II. Description of the Prior Art
Insulating glass units generally comprise a pair of glass sheets
maintained in a spaced apart relationship to each other by a
spacing and sealing assembly which extends around the periphery of
the inner, facing surfaces of the glass sheets, to define a sealed
and insulating air space between the glass sheets. A spacer
assembly generally comprises an inner spacer-dehydrator element
which extends around the periphery of the inside facing surfaces of
the glass sheets. The inner surfaces of the glass sheets are
attached to the outer surface of the spacer assembly by means of a
sealant or adhesive.
In one typical form of insulating glass unit, the inner
spacer-dehydrator element comprises a hollow metal spacer element
generally adhered to the periphery of the inside, facing surfaces
of the sheets, to provide an insulating air space. The metal spacer
element is generally tubular in shape and filled with a desiccant
material, which is put in communication with the insulating air
space to absorb moisture therefrom, and to enhance the performance
and durability of the unit. The desiccant prevents moisture
condensation on the inner surfaces of the window panes.

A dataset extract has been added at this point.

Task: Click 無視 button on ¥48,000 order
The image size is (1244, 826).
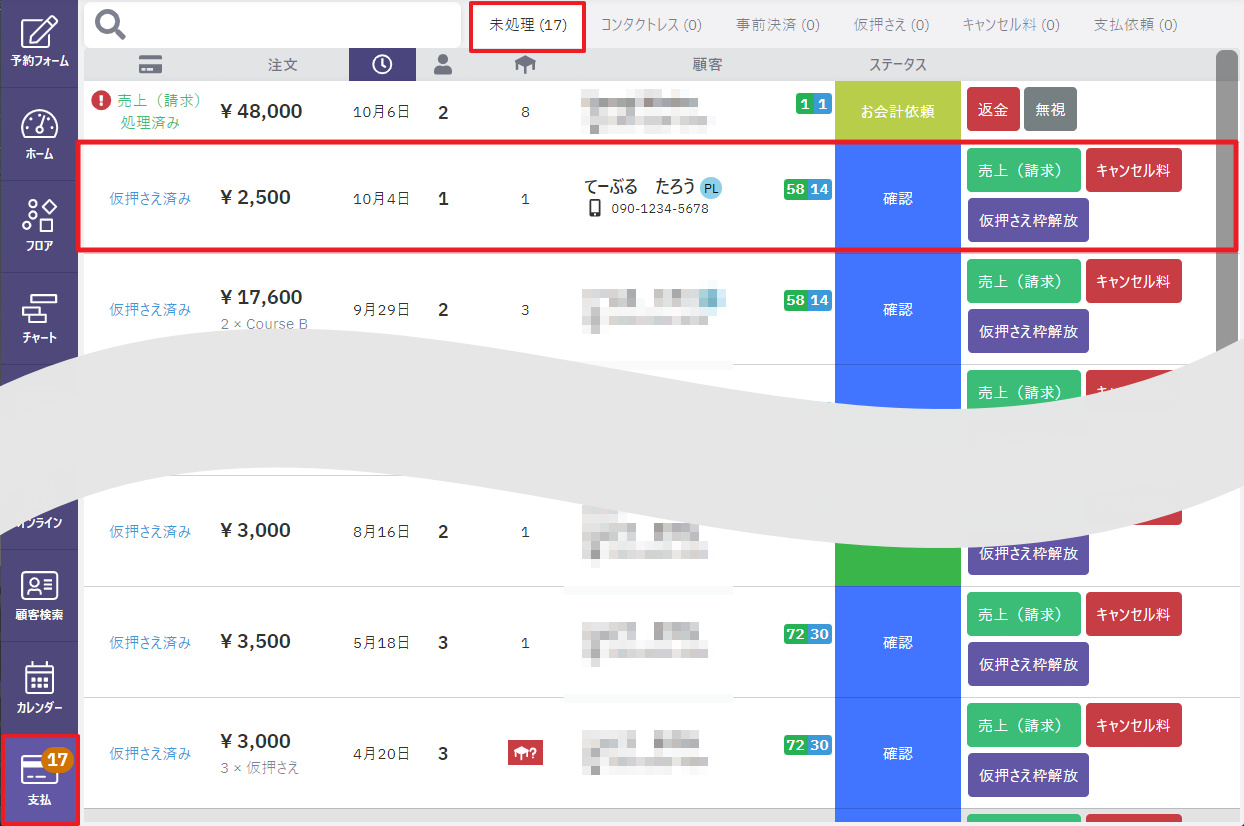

There are several known ways of filling the spacer assembly with
the desiccant material. One known way is to manually pour beads
which serve as carriers for the desiccant in the spacer assembly.
This method is unsatisfactory because it is both inefficient and
labor intensive. Another approach to applying the desiccant
material to the spacer assembly is to utilize a powdered molecular
desiccant which is carried in a hot melt butyl thermoplastic
carrier. There are numerous problems with this approach. Because
the hot melt carrier must be maintained at an elevated temperature
while the desiccant material is being applied to the spacer, this
procedure requires elevated temperature application equipment,
thereby increasing initial capital costs and operating costs.
Additionally, since the desiccant impregnated spacers often times
must be handled right after application of the desiccant material,
the hot melt systems increase the likelihood that operators of the
equipment as well as handlers of the spacers will get burned.
Finally, the use of thermoplastic materials to carry the powdered
desiccant may compromise the aesthetic integrity of the insulating
glass unit in that even after installation, the desiccant carrier
can remelt and/or sag if the window unit is exposed to elevated
temperatures. This makes the use of thermoplastics as desiccant
carriers highly undesirable for window units installed in
locations having hot climates.
U.S. Pat. No. 4,622,249 discloses a silicone glazing
adhesive/sealant as a desiccant carrier. The carrier material is a
flexible, organic, room temperature vulcanizable adhesive sealant
material comprised of two components. One of the components
comprises a base material and the other component comprises a
curing agent or accelerator. Neither of the components is
individually curable or vulcanizable. When the two components are
combined, a chemical cross linking reaction takes place which
begins curing or vulcanizing the two-component material at room
temperature.
U.S. Pat. No. 3,758,996 discloses a desiccant material which is
carried in a thermoplastic carrier. In one example, the desiccant
matrix is applied to the spacer assembly at a temperature above
250.degree. F.
The present invention overcomes all of the problems of the prior
art in that it provides a desiccant matrix for use in a spacer
assembly of an insulating glass unit which can be applied as a
single component and at room temperature. Upon exposure to the
atmosphere, the desiccant matrix irreversibly cures into a solid
structure, thereby preventing the desiccant from running or sagging
at some later date after installation of the window unit. Since the
desiccant matrix can be applied as a single component and at room
temperature, operating costs are kept down, as well as minimizing
the potential risk of injury to workers who must handle the spacer
assemblies. These and other advantages of the present invention
will be readily apparent from the description, the discussion and
examples which follow.
SUMMARY OF THE INVENTION
There is disclosed herein a spacer assembly for use in a multiple
pane window assembly comprising a powdered molecular sieve
desiccant suspended in an atmospheric curing resin which is a
liquid at room temperature. The composition of the desiccant matrix
comprises, by weight, approximately 30 to 80% of a powdered
molecular sieve desiccant, together with approximately 5 to 40% of
an atmospheric curing resin.
In particular embodiments, the powdered molecular sieve desiccant
has a pore size ranging from three angstroms to ten angstroms. The
desiccant may comprise a mixture of different pore-sized material.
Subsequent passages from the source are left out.